演習課題 1: 記録のうち「The height and width of the screenshot is (854, 1920).」を含む行から「25 is located at coordinates (105, 181).」を含む行までを、両端も含めて番号付きリストに書き直すこと。空行は除く。

抜粋文:
復讐劇の金字塔、アレクサンドル・デュマの小説『モンテ・クリスト伯』を映画化した話題作が公開中。航海士のダンテスは結婚式の最中にいわれのない罪で投獄され、その後、脱獄。自分の人生を奪った者たちへの復讐を遂行する……。本作の見どころを松尾貴史が語る。(『Numero TOKYO(ヌメロ・トウキョウ)』2025年12月号掲載)

圧倒的なスリルが味わえる
往々にして、モチベーション(動機)や衝動は、嫉妬によって喚起されます。誤解を恐れずに言うならば、さまざまな活動の意欲の源泉は、嫉妬によってもたらされるのです。
ある分野で尊敬する人がいて、その道を目指そうとする人も多いでしょう。しかし、それも広い意味での「嫉妬」と同質のエネルギーなのです。
自身が欲するものを、自分よりも先に、あるいは多く手に入れている存在に対して抱くエネルギーとしては、尊敬と嫉妬は同じなのです。
そのエネルギーを有効利用、平和利用する場合に「尊敬」となり、不正な力によってその対象の足を引っ張ろうとした時、紛れもない「嫉妬」と化すのです。

なぜ「嫉妬」という言葉は、女偏の漢字で構成されているのでしょうか。「やきもちは女性の妬くもの」という意味だと思われているかもしれませんが、私は「女性が巧みに操るもの」だと解釈しています。

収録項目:

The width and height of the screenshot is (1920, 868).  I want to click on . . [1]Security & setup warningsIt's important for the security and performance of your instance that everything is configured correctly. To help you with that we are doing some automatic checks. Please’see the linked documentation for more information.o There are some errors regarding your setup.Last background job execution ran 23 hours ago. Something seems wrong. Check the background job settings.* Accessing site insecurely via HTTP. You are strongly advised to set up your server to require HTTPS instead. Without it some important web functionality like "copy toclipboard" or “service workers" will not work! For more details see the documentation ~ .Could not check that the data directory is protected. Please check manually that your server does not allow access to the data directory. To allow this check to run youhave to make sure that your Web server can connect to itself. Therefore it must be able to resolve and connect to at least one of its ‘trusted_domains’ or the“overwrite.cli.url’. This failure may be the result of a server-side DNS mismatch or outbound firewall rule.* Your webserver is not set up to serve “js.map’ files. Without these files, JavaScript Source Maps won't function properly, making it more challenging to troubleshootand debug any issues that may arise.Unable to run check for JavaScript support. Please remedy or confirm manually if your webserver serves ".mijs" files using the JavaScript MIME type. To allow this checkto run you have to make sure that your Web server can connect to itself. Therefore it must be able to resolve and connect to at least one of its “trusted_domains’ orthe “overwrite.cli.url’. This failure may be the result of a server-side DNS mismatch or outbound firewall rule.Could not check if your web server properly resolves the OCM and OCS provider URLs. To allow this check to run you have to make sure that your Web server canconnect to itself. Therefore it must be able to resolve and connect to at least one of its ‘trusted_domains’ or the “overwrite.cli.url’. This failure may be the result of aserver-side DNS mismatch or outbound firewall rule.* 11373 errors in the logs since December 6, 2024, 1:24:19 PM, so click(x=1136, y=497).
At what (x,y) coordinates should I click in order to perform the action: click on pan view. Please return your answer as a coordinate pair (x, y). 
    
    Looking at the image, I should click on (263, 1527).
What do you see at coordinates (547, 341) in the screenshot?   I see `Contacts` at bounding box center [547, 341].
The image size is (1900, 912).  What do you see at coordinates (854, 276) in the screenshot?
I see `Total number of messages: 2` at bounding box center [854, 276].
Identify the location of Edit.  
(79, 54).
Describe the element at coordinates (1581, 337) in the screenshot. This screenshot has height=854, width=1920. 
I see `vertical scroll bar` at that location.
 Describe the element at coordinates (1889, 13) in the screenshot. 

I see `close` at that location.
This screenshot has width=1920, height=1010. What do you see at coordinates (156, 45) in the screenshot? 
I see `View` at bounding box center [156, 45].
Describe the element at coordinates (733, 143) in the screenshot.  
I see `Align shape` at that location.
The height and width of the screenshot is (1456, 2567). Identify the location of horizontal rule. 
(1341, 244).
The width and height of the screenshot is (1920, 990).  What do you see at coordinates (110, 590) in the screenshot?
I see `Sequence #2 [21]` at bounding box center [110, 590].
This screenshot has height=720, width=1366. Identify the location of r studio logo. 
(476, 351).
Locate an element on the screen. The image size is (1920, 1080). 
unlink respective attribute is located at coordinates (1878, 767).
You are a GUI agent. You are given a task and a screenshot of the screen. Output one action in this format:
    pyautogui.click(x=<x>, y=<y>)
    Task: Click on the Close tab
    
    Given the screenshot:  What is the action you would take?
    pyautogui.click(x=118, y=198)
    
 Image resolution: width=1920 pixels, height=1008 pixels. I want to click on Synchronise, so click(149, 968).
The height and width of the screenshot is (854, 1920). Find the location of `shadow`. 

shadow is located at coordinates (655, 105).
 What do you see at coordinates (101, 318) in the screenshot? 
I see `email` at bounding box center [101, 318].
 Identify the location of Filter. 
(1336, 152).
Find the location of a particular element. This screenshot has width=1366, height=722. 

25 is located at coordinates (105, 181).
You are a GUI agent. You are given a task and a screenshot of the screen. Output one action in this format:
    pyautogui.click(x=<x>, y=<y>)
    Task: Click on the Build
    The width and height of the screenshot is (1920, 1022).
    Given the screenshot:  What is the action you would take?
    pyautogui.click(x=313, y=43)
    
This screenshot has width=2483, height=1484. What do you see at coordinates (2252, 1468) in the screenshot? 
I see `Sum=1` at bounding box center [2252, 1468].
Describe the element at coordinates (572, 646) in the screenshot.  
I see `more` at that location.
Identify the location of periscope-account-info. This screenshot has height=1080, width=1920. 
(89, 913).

演習課題 2: 映画『モンテ・クリスト伯』と嫉妬を語るコラムを、最後の文のあとから書き継ぐこと。

最終解答 1:
1. The height and width of the screenshot is (854, 1920). Find the location of `shadow`. 
2. shadow is located at coordinates (655, 105).
3.  What do you see at coordinates (101, 318) in the screenshot? 
4. I see `email` at bounding box center [101, 318].
5.  Identify the location of Filter. 
6. (1336, 152).
7. Find the location of a particular element. This screenshot has width=1366, height=722. 
8. 25 is located at coordinates (105, 181).

最終解答 2:
男性は嫉妬の扱い方が下手で、「男のやきもちは始末に負えない」と思うのです。ことに、社会では男性のほうが実権を握り続けることが多いので、その悪影響も桁違いとなり、時として惨事を招くことになるのでしょう。

この『モンテ・クリスト伯』は、ご存じの通り復讐劇です。子どもの頃に読んだ原作では、『巌窟王』という題名が付けられていました。
復讐の是非については意見が分かれるところだとは思いますが、憎しみの連鎖を生まない復讐劇などありうるのかと考えれば、これほど非生産的な執念があるだろうかと思ってしまいます。
47人がかりで一人の老人の首を取る復讐劇が日本にもありますが、不朽の名作であるにもかかわらず、なぜか受けない時代に入ったようです。年末になると必ず歌舞伎の演目として風物詩として君臨していたはずですが、今ではドラマすら制作されなくなったようです。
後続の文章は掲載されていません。